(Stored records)
————————
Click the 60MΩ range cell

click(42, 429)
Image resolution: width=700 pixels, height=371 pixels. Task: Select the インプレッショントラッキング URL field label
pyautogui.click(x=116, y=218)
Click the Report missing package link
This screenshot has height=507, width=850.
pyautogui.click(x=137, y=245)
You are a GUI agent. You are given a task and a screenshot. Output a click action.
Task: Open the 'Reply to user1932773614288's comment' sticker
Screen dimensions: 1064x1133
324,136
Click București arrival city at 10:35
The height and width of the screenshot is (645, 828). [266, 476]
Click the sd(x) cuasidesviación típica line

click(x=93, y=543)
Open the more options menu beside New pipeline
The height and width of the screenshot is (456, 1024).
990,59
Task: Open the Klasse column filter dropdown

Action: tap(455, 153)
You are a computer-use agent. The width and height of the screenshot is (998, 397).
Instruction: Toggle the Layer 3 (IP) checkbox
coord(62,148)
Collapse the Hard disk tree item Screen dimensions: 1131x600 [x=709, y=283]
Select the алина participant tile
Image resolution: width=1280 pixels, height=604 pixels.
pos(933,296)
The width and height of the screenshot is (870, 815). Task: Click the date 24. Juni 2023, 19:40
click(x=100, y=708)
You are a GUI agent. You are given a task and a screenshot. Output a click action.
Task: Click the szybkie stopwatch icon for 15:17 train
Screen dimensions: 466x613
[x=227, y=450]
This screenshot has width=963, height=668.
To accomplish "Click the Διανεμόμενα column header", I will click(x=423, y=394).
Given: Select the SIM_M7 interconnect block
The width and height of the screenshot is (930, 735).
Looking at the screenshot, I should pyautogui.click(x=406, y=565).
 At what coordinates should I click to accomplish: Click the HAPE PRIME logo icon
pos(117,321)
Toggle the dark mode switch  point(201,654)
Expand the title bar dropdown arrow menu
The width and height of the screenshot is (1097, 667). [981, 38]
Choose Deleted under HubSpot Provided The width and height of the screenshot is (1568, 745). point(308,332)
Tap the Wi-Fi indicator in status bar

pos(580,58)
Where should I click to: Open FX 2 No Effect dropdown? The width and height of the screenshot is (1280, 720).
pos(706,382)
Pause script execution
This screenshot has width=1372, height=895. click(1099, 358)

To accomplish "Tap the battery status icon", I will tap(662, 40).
————————
### Assignment
Retype each line above exactly as written.

### Exercise response
Click the 60MΩ range cell

click(42, 429)
Image resolution: width=700 pixels, height=371 pixels. Task: Select the インプレッショントラッキング URL field label
pyautogui.click(x=116, y=218)
Click the Report missing package link
This screenshot has height=507, width=850.
pyautogui.click(x=137, y=245)
You are a GUI agent. You are given a task and a screenshot. Output a click action.
Task: Open the 'Reply to user1932773614288's comment' sticker
Screen dimensions: 1064x1133
324,136
Click București arrival city at 10:35
The height and width of the screenshot is (645, 828). [266, 476]
Click the sd(x) cuasidesviación típica line

click(x=93, y=543)
Open the more options menu beside New pipeline
The height and width of the screenshot is (456, 1024).
990,59
Task: Open the Klasse column filter dropdown

Action: tap(455, 153)
You are a computer-use agent. The width and height of the screenshot is (998, 397).
Instruction: Toggle the Layer 3 (IP) checkbox
coord(62,148)
Collapse the Hard disk tree item Screen dimensions: 1131x600 [x=709, y=283]
Select the алина participant tile
Image resolution: width=1280 pixels, height=604 pixels.
pos(933,296)
The width and height of the screenshot is (870, 815). Task: Click the date 24. Juni 2023, 19:40
click(x=100, y=708)
You are a GUI agent. You are given a task and a screenshot. Output a click action.
Task: Click the szybkie stopwatch icon for 15:17 train
Screen dimensions: 466x613
[x=227, y=450]
This screenshot has width=963, height=668.
To accomplish "Click the Διανεμόμενα column header", I will click(x=423, y=394).
Given: Select the SIM_M7 interconnect block
The width and height of the screenshot is (930, 735).
Looking at the screenshot, I should pyautogui.click(x=406, y=565).
 At what coordinates should I click to accomplish: Click the HAPE PRIME logo icon
pos(117,321)
Toggle the dark mode switch  point(201,654)
Expand the title bar dropdown arrow menu
The width and height of the screenshot is (1097, 667). [981, 38]
Choose Deleted under HubSpot Provided The width and height of the screenshot is (1568, 745). point(308,332)
Tap the Wi-Fi indicator in status bar

pos(580,58)
Where should I click to: Open FX 2 No Effect dropdown? The width and height of the screenshot is (1280, 720).
pos(706,382)
Pause script execution
This screenshot has width=1372, height=895. click(1099, 358)

To accomplish "Tap the battery status icon", I will tap(662, 40).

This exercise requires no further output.